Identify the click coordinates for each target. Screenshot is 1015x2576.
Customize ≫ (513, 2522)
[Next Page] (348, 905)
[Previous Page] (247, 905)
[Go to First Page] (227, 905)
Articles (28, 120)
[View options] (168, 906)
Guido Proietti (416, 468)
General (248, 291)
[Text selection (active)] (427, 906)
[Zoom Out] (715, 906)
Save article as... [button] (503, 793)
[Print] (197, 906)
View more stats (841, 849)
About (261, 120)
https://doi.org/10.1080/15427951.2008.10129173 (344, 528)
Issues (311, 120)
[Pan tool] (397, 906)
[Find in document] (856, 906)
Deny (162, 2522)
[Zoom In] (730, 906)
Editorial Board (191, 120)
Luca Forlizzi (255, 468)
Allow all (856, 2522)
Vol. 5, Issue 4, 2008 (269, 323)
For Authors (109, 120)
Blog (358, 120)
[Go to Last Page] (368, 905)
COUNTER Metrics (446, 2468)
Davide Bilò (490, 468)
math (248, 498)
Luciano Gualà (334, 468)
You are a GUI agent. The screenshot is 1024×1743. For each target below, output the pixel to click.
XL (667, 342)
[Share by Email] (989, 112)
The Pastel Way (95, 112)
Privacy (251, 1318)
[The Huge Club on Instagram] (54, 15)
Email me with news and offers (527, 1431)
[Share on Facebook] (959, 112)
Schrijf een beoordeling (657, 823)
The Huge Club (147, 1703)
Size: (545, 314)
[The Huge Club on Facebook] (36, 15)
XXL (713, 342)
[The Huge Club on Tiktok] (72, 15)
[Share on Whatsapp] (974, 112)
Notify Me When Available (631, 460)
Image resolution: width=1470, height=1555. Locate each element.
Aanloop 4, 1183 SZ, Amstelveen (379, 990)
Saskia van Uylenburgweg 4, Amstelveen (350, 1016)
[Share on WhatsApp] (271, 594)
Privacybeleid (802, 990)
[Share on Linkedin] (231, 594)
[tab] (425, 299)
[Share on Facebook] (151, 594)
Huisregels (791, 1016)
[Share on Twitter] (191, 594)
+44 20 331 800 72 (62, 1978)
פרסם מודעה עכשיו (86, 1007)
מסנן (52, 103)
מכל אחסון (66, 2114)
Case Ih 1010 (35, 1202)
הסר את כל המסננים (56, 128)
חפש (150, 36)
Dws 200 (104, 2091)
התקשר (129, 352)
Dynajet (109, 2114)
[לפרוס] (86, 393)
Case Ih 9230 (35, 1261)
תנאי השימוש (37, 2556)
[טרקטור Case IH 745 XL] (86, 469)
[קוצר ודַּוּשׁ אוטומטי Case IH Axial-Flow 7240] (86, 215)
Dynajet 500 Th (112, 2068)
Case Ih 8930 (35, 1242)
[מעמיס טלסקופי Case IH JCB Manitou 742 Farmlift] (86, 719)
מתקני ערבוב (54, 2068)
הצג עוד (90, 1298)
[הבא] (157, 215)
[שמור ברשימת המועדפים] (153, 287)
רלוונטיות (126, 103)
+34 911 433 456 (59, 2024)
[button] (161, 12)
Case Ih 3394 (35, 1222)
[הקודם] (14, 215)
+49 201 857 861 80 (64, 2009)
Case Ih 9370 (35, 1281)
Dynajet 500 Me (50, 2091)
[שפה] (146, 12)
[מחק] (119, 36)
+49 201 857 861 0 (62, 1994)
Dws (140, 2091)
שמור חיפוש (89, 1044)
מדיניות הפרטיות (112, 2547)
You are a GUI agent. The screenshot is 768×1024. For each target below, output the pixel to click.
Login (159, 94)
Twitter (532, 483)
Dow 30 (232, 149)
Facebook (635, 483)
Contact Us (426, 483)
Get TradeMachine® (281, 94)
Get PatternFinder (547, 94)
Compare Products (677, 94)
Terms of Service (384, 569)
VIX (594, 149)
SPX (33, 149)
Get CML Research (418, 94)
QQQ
• • • • • • •
INSTRUCTIONS FOR THE TASK: Reproduce the records above exactly, from the first line to the line that holds "[Zoom Out] (715, 906)", inclusive, and omit everything after it.

THE ANSWER:
Identify the click coordinates for each target. Screenshot is 1015x2576.
Customize ≫ (513, 2522)
[Next Page] (348, 905)
[Previous Page] (247, 905)
[Go to First Page] (227, 905)
Articles (28, 120)
[View options] (168, 906)
Guido Proietti (416, 468)
General (248, 291)
[Text selection (active)] (427, 906)
[Zoom Out] (715, 906)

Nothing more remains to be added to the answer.